I used to do a lot of statistical analyses of sports data where there was a latent parameter for the player’s ability. You can see an example here.
It was a natural choice to use a Bayesian hierarchical model where the abilities have a location/scale type distribution with support on the whole real line, and in fact this worked pretty well! You would see the kind of players at the top and bottom of the ability scale that you would expect.
Still, there were a few problems. The one that I thought about the most was that the data are systematically unbalanced because better players tend to produce more data than worse players. The result of this was that my models would often inappropriately think the bad players were like the good players: they would not only tend to be too certain about the abilities of low-data players, but also be biased, thinking that these players are probably a bit better than they actually are. I never came up with a good way to solve this problem, despite trying a lot of things!
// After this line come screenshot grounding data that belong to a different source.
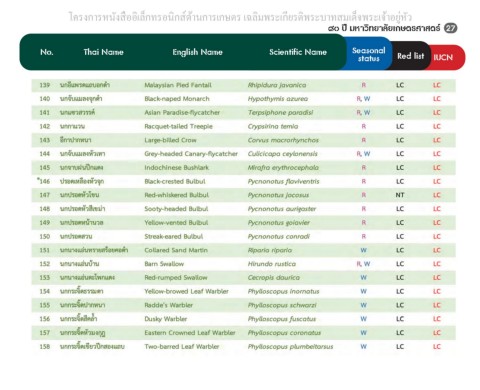This screenshot has height=390, width=480.
Task: Click the Thai Name column header
Action: point(103,52)
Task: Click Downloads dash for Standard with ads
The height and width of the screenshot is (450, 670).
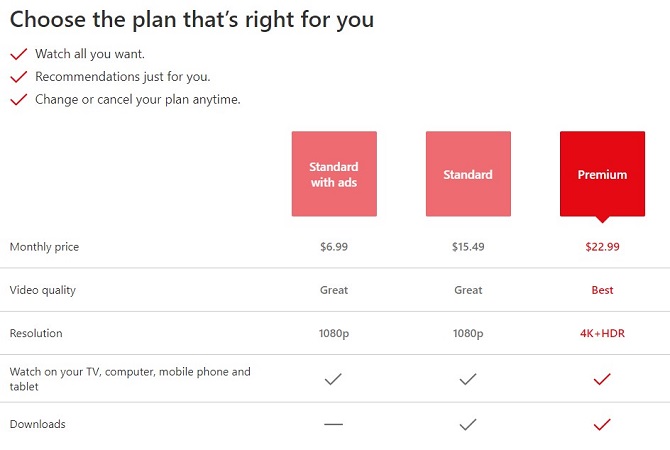Action: click(x=334, y=425)
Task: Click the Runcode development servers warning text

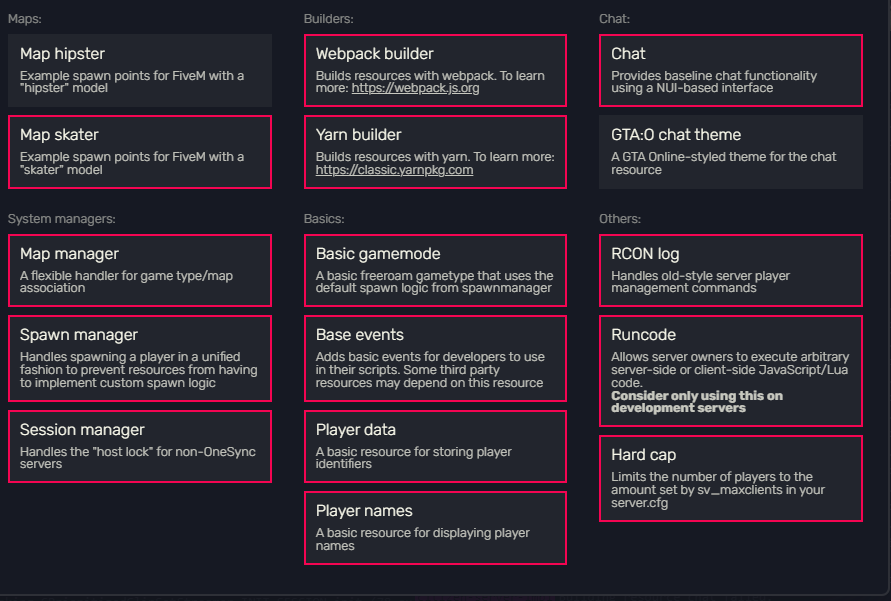Action: (697, 402)
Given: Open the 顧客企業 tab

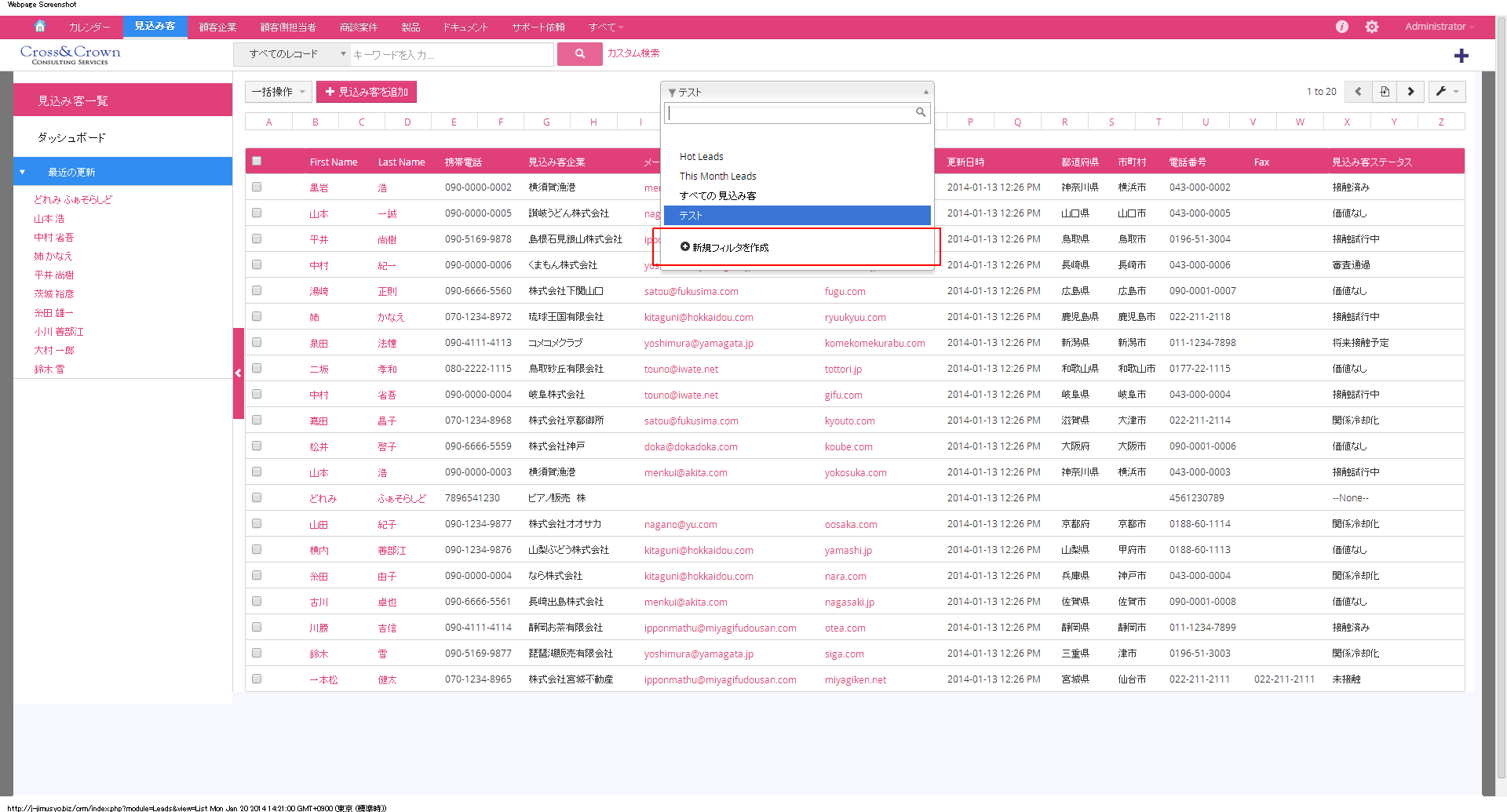Looking at the screenshot, I should [217, 27].
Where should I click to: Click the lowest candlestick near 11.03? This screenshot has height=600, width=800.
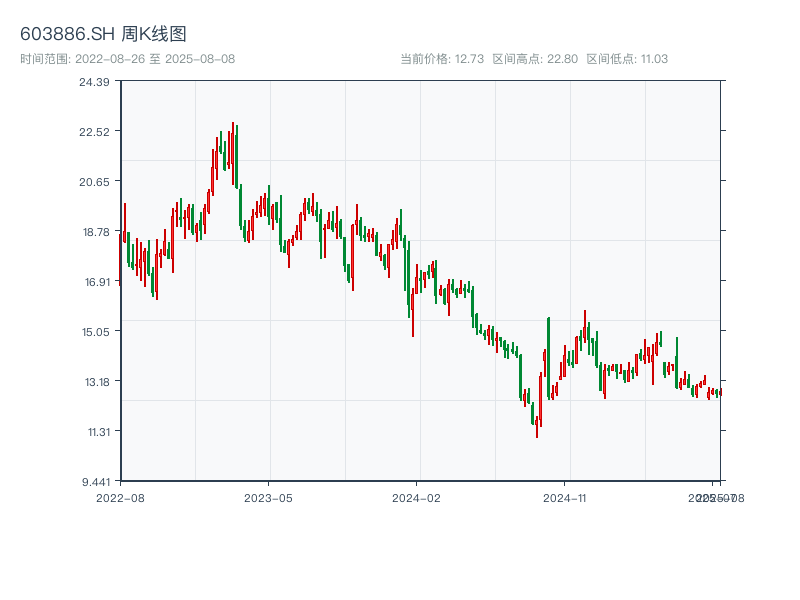coord(537,425)
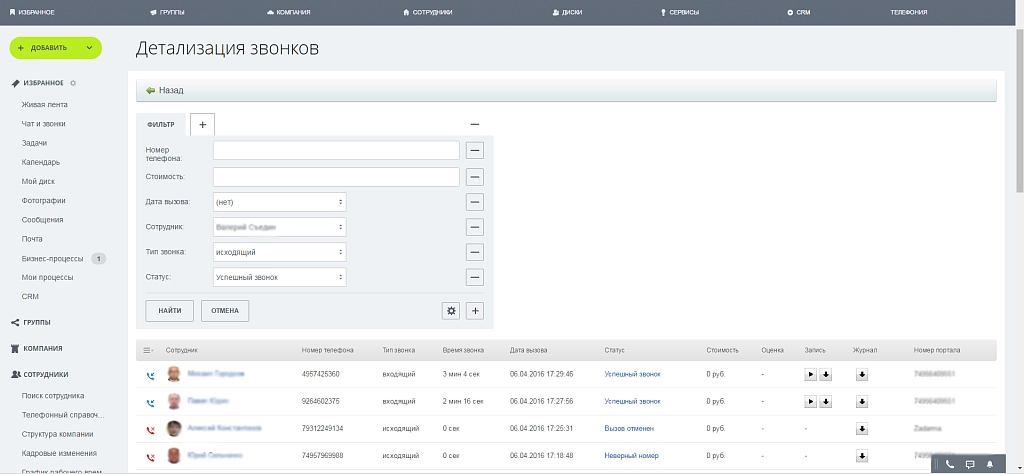Open the Тип звонка dropdown
Viewport: 1024px width, 474px height.
tap(280, 252)
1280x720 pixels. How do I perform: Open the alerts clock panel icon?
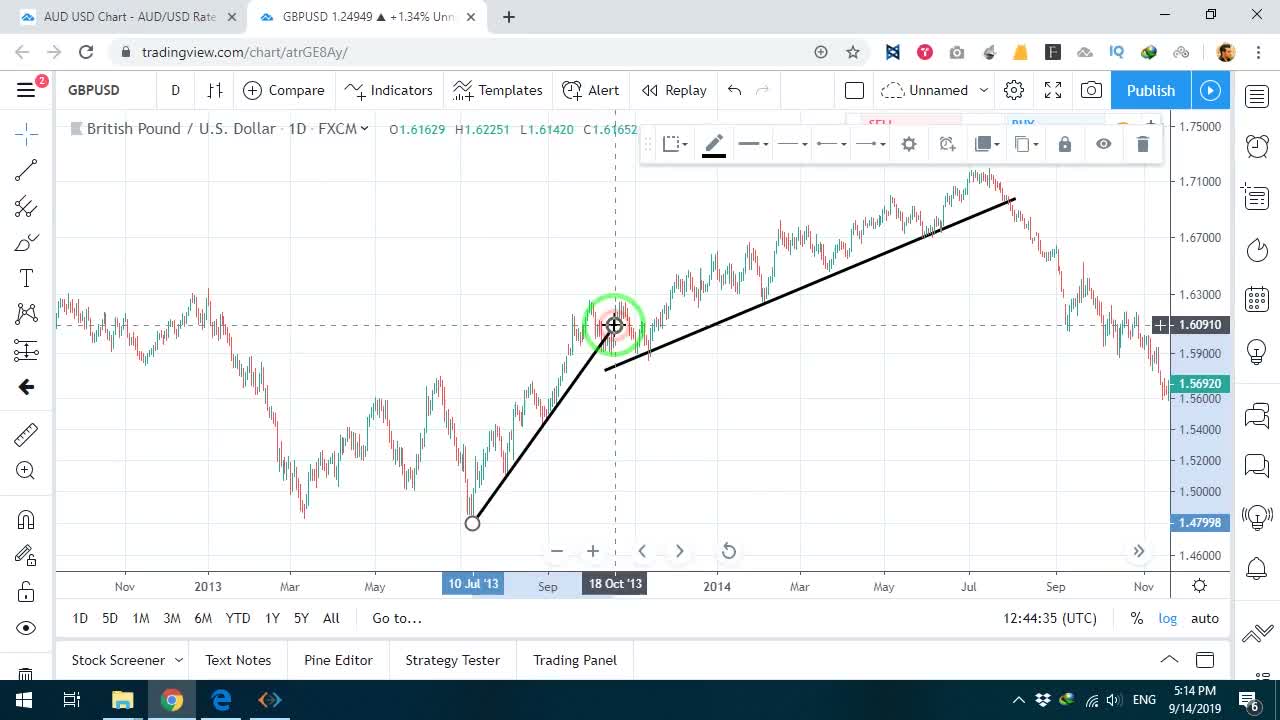click(x=1257, y=146)
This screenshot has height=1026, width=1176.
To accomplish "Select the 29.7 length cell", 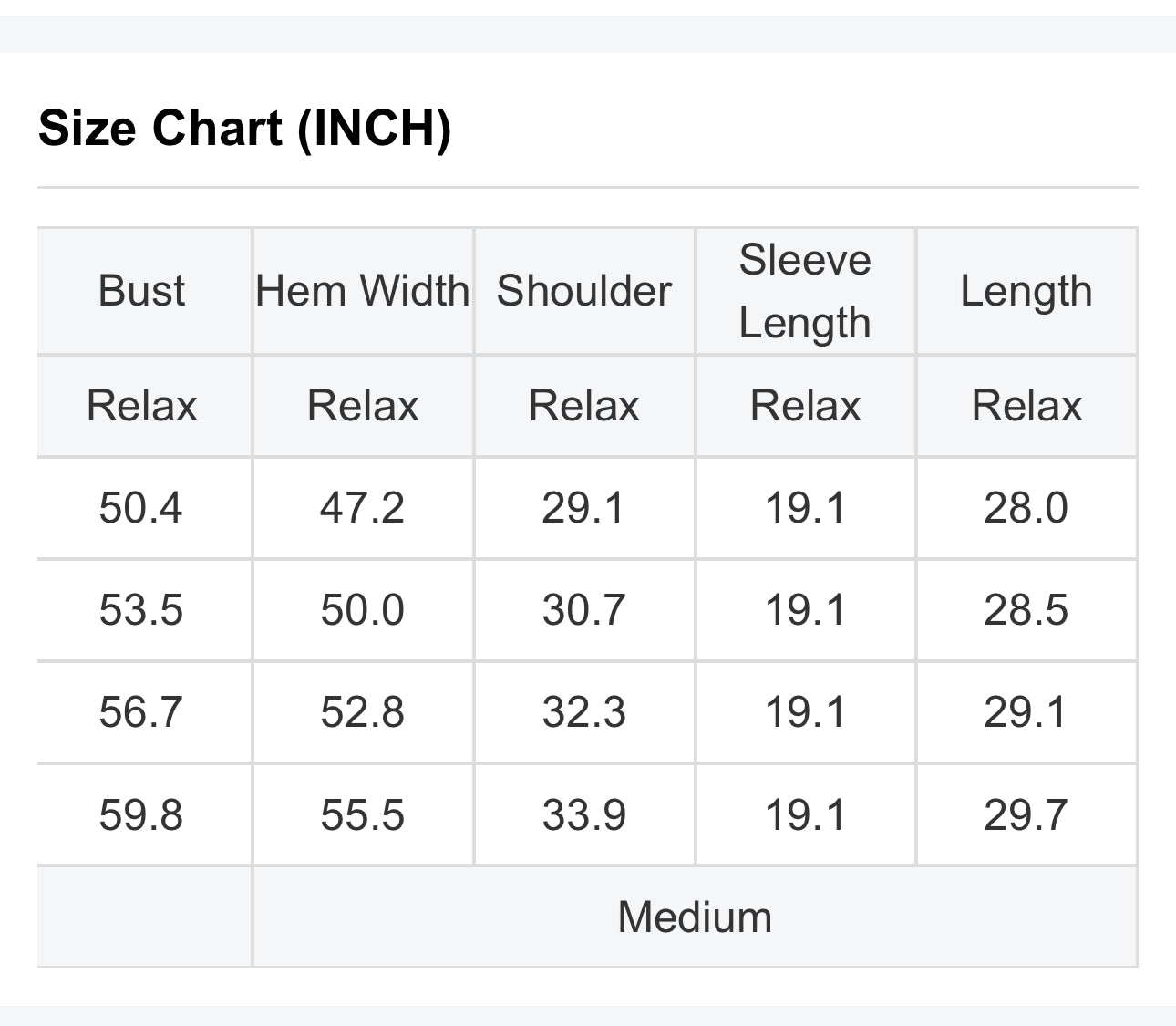I will click(1026, 815).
Even though I don’t work with sports data very much any more, the problem still haunted me, so when I read this great case study about geomagnetic storms it gave me an idea for yet another potential solution.
The idea was this: just as data about intense storms that cause electricity problems tell us about a tail of the bigger solar magnetism distribution, maybe data about professional sportspeople is best thought about as coming from a tail of the general sports ability distribution. If so, maybe something like the generalised pareto distribution might be better than the bog standard normal distribution for describing the pros’ abilities.
I thought I’d test this out with some sports data, and luckily there is a really nice baseball example on the Stan case studies website, complete with data from the 2006 Major league season.
What follows is some code that fetches this data and then uses Stan via cmdstanpy to analyse it using a model with a latent generalised Pareto distribution for abilities. Check out this analysis’s github repository for all the details.
These are the Python dependencies we are going to need. They should go in the
file requirements.txt
.
arviz
pandas
cmdstanpy
matplotlib
These are some optional python libraries that I like to install (the file is called requirements-tooling.txt
):
ipython
jupyter
black
pandas-stubs
types-toml
flake8
flake8-bugbear
flake8-docstrings
mypy
python-lsp-server[all]
python-lsp-black
pylsp-mypy
pyls-isort
A .gitignore
file:
# ignore binary files
*
!*.*
!*/
# ignore hpp files
*.hpp
# ignore arviz files
idata*
# ignore dotfiles
.*
This makefile lets us run the analysis with the command make analysis
.
.PHONY: clean-arviz clean-plots clean-stan clean-all analysis
.ONESHELL :
ACTIVATE_VENV = .venv/bin/activate
REQUIREMENTS_FILE = requirements.txt
DATA_FILE = baseball-hits-2006.csv
ENV = env.txt
ifeq ($(OS),Windows_NT)
INSTALL_CMDSTAN_FLAGS = --compiler
ACTIVATE_VENV = .venv/Scripts/activate
else
INSTALL_CMDSTAN_FLAGS =
endif
$(ACTIVATE_VENV):
python -m venv .venv --prompt=baseball
$(ENV): $(ACTIVATE_VENV) $(REQUIREMENTS_FILE)
. $(ACTIVATE_VENV) && (\
python -m pip install --upgrade pip; \
python -m pip install -r $(REQUIREMENTS_FILE); \
install_cmdstan $(INSTALL_CMDSTAN_FLAGS); \
echo "environment updated" > $(ENV); \
)
$(DATA_FILE): $(ENV)
. $(ACTIVATE_VENV) && (\
python fetch_data.py; \
)
analysis: $(ENV) $(DATA_FILE)
. $(ACTIVATE_VENV) && (\
python sample.py; \
python analyse.py; \
)
clean-stan:
$(RM) $(shell find . -perm +100 -type f) # remove binary files
$(RM) *.hpp
clean-arviz:
$(RM) idata*.json
clean-plots:
$(RM) *.png
clean-all: clean-stan clean-arviz clean-plots
A script for fetching data called fetch_data.py
:
import pandas as pd
URL = "https://raw.githubusercontent.com/stan-dev/example-models/master/knitr/pool-binary-trials/baseball-hits-2006.csv"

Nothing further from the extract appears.